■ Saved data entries
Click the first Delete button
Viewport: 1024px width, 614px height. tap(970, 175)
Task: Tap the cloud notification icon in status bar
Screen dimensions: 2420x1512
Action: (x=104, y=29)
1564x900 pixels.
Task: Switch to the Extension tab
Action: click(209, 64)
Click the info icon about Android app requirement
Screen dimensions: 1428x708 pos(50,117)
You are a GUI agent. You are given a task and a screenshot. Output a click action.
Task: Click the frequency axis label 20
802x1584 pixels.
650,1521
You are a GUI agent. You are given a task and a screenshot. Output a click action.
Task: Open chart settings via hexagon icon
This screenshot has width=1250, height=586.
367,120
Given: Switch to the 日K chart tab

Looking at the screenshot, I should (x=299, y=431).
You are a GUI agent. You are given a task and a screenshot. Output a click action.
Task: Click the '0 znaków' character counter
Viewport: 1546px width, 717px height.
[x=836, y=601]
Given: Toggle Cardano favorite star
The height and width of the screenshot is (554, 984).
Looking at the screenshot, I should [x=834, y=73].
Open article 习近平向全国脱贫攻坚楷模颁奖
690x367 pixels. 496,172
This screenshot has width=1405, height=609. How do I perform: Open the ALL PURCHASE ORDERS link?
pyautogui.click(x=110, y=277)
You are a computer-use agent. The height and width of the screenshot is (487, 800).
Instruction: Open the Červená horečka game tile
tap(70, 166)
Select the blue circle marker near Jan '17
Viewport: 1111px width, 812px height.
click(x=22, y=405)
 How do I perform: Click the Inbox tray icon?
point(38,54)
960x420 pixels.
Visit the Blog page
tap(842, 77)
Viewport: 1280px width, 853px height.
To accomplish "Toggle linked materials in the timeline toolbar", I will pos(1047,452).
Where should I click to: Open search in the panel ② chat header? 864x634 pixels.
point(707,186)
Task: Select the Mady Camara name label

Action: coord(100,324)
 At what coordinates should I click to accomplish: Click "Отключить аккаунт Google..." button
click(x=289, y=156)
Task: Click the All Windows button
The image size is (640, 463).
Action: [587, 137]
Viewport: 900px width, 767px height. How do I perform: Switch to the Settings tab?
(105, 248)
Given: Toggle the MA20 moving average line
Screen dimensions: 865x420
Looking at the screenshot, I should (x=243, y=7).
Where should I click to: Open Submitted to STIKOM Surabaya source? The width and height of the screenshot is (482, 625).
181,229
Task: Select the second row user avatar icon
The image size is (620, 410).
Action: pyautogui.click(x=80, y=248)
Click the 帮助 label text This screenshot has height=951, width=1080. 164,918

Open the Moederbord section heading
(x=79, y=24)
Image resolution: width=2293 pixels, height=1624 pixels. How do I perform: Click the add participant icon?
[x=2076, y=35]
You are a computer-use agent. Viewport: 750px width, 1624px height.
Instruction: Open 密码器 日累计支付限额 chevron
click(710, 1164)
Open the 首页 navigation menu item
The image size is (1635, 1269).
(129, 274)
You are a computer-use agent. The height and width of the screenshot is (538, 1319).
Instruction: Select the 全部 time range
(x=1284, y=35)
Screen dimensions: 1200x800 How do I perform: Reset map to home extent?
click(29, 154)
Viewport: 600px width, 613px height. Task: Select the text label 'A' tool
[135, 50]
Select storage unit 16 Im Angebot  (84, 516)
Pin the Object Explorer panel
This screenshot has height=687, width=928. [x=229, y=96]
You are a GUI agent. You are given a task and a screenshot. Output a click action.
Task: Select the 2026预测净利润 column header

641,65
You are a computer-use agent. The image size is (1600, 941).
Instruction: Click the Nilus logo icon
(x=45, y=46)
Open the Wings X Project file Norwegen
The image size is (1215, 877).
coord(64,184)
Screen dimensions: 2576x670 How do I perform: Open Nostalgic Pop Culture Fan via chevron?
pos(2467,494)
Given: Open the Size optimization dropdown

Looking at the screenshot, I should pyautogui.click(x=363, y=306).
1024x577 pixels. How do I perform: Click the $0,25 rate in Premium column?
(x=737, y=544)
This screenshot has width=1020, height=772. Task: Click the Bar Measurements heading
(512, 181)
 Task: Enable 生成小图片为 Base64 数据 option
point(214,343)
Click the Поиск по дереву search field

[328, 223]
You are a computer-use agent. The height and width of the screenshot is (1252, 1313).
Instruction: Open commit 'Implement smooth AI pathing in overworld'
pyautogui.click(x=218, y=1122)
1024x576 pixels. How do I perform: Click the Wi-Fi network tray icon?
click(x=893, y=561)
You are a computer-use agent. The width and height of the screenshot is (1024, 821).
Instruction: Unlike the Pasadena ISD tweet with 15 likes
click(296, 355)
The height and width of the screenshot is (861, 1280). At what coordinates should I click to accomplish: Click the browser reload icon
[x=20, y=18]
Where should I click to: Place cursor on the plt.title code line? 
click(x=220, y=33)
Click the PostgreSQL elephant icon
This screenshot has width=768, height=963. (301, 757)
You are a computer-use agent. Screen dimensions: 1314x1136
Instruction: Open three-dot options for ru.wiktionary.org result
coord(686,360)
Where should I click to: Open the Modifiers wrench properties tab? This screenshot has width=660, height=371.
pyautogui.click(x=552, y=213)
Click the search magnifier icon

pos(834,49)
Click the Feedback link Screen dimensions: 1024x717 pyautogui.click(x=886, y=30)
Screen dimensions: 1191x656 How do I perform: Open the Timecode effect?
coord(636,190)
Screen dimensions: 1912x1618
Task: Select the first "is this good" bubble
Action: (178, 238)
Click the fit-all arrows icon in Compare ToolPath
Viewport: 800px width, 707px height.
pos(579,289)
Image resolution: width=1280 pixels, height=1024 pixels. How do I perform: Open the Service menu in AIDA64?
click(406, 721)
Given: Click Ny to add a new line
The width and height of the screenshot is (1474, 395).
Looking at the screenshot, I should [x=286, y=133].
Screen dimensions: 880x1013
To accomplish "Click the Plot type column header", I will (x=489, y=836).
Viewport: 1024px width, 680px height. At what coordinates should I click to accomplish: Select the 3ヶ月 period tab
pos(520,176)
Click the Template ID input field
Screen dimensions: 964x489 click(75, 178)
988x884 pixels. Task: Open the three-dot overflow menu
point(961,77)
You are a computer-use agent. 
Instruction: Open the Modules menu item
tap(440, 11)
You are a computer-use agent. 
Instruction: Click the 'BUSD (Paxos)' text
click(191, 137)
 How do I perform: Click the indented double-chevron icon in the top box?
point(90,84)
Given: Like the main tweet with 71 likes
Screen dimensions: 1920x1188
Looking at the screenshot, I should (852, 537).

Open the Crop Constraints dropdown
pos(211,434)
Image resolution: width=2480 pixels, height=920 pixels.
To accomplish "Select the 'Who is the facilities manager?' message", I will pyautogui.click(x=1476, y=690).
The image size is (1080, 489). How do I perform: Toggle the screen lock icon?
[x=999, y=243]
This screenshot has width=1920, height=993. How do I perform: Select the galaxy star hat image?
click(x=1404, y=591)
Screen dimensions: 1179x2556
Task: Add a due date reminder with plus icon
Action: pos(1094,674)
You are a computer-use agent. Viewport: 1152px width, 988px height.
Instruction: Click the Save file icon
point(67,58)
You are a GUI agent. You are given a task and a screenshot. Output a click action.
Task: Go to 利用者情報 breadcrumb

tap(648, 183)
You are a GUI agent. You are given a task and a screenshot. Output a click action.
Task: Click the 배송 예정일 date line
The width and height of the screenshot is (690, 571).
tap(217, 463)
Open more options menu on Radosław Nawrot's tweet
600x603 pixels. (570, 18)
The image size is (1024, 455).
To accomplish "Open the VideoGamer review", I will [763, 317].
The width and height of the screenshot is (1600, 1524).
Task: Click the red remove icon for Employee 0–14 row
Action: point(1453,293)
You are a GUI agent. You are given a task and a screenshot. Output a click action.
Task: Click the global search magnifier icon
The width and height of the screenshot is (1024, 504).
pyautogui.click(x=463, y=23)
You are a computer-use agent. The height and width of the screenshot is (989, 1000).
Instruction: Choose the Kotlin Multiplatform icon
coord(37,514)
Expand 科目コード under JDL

■ What is expected
Beginning with the line that holds "Instruction: Choose the", restate word for word every line down to the end of the data, and only those lines.

■ Answer section
Instruction: Choose the Kotlin Multiplatform icon
coord(37,514)
Expand 科目コード under JDL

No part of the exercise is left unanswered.